Ko Roppa (the hard-line six parties) (硬六派)
The Ko Roppa (the hard-line six parties) was a pro-nationalistic federation of six political parties that advocated a strong foreign policy in 1890s. Ko Roppa was an abbreviation of "Taigai Ko Roppa" (six hard-line foreign policies factions).
Nationalists were critical of the idea of the Meiji Government promoting step-by-step revisions to the treaties. They developed a strong partnership as they led the opposition movement against the government's policy of allowing non-Japanese to live anywhere in Japan, and Iwane ABEI, Tomofusa SASSA, Tomotsune KOMUCHI and some other activists formed the Dai Nihon Kyokai (Great Japan Association) in 1893. They insisted that the allied western powers abolish the unequal treaties immediately, otherwise Japan would abide by the basic principles, stated in the Ansei Treaties, to prohibit foreign residents from living outside foreign settlements and to restrict trading activities. They advocated that Japan should urge the western powers that either those countries accept new equal treaties or Japan would break off diplomatic relations. The Dai Nihon Kyokai was a nonpartisan organization consisting of members from different political parties, including representatives such as Sassa, who also belonged to the Kokumin Kyokai (National Association), and some councilors belonging exclusively to the Dai Nihon Kyokai.

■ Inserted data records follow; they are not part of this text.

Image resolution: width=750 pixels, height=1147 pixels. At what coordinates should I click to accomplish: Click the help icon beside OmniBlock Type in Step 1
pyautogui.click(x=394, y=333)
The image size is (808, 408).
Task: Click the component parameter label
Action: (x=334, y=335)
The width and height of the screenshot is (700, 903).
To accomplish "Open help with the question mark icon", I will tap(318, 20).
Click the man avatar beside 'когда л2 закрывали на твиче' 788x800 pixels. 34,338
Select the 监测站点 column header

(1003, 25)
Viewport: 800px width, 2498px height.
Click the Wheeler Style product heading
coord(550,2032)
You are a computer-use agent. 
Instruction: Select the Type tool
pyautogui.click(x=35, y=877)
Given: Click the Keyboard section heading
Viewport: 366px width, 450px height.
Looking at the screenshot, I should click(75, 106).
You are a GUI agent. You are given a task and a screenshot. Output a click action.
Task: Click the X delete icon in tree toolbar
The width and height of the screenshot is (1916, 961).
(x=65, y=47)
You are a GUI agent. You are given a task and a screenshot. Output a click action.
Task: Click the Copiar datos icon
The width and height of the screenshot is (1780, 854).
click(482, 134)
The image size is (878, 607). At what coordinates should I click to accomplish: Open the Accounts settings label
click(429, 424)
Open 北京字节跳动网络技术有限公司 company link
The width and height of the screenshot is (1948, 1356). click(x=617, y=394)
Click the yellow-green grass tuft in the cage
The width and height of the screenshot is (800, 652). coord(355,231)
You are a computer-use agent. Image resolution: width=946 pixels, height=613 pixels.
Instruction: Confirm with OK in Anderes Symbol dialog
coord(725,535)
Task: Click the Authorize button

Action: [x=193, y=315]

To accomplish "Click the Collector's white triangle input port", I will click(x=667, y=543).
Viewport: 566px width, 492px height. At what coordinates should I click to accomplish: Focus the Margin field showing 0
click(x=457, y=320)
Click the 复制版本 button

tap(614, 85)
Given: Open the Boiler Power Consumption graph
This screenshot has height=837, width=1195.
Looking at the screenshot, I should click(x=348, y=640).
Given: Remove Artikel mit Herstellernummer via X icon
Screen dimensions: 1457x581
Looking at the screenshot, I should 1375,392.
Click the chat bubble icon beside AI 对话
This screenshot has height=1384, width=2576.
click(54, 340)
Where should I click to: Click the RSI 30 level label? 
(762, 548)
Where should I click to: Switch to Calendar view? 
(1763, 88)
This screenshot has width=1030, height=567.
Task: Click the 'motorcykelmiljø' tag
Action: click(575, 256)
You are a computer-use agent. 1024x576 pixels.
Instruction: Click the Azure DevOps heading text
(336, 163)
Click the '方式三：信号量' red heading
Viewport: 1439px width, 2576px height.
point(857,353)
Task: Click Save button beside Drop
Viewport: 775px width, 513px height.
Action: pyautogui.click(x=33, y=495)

The Toyo Jiyuto (Oriental Liberal Party), the Domei Club (Alliance Club), the Rikken Kaishinto (Constitutional Progressive Party), the Kokumin Kyokai, and the Policy Affairs Research Council of the five parties of the Meiji period, promised to bond together to fight in response to the Dai Nihon Kyokai's campaign, chanting slogans such as "protesting the Anglo-Japanese Treaty of Commerce and Navigation" and "wage a early war against Qing." These five parties and a group of councilors who belonged exclusively to the Dai Nihon Kyokai were regarded as the "Taigai Ko Roppa" (six hard-line foreign policies faction) or the "Ko Roppa" for short. There were conflicts between the "Minto" (People's Party) representing the Jiyuto (Liberal Party) in Meiji period and the Rikken Kaishinto supporting the Freedom and People's Rights Movement, and the "Rito" (Bureaucrats' Party) representing the Kokumin Kyokai after the constitution of the Imperial Diet opposed it. Therefore, this was the first broad-based coalition of Minto and Rito parties.
The second Ito cabinet became wary of the situation with the signing of the Anglo-Japanese Treaty of Commerce and Navigation near at hand, and the Liberal Party, which was the first party of the House of Representatives, strengthened the opposition from supporting the government's idea of step-by-step revisions to the treaty. As the Ito cabinet and the Liberal Party disagreed over land tax cuts and government reform issues, three-cornered confrontation among the Ito cabinet, the Jiyuto, and the Ko Roppa formed within the politics. The second Ito cabinet dissolved the House of Representatives and ordered the Dai Nihon Kyokai to disband in 1893, citing the fact that some of its members attacked people from other countries. However, the Ko Roppa tabled a no-confidence motion to be reported to the Emperor after the third general election for the House of Representatives, which resulted in the Diet having to dissolve itself in 1894. It was in the middle of the fourth general election for the House of Representatives when the Sino-Japanese War broke out. Although both the Liberal Party and the Ko Roppa declared a truce with the government, public support for the Ko Roppa increased. An extensive reorganization of the government was carried out after the election, including the Ote Club established by nonpartisans. Thus, the new Ko Roppa was formed by six parties consisting of the Rikken Kaishinto, the Kokumin Kyokai, the Rikken Kakushinto (Constitutional Reform Party), the Chugoku Shinpoto (Western Region of Japan Progressive Party), the Conference of Reform of Imperial Financial Affairs, and the Ote Club.
The Ko Roppa showed a cooperative attitude toward the government during the Sino-Japanese War, but the party started to take action to overthrow the government after the war while criticizing it for accepting the Triple Intervention (a diplomatic intervention by Russia, Germany and France). The Ito cabinet and the Liberal Party isolated in the Diet, announced their cooperation at this stage. In response, the Ko Roppa began to form a new party. Five parties of the Ko Roppa, except the Kokumin Kyokai, joined forces to form the Shinpoto (Progressive Party) (in Meiji Period) in 1896. As the Kokumin Kyokai was bureaucratically inclined, it did not take sides with either the Liberal Party or the Shinpoto. The Kokumin Kyokai sought to realize the "tripartite factions" in the Diet by remaining to be a third party, but the association ended up dissolving itself in 1899 as it failed to extend the political power.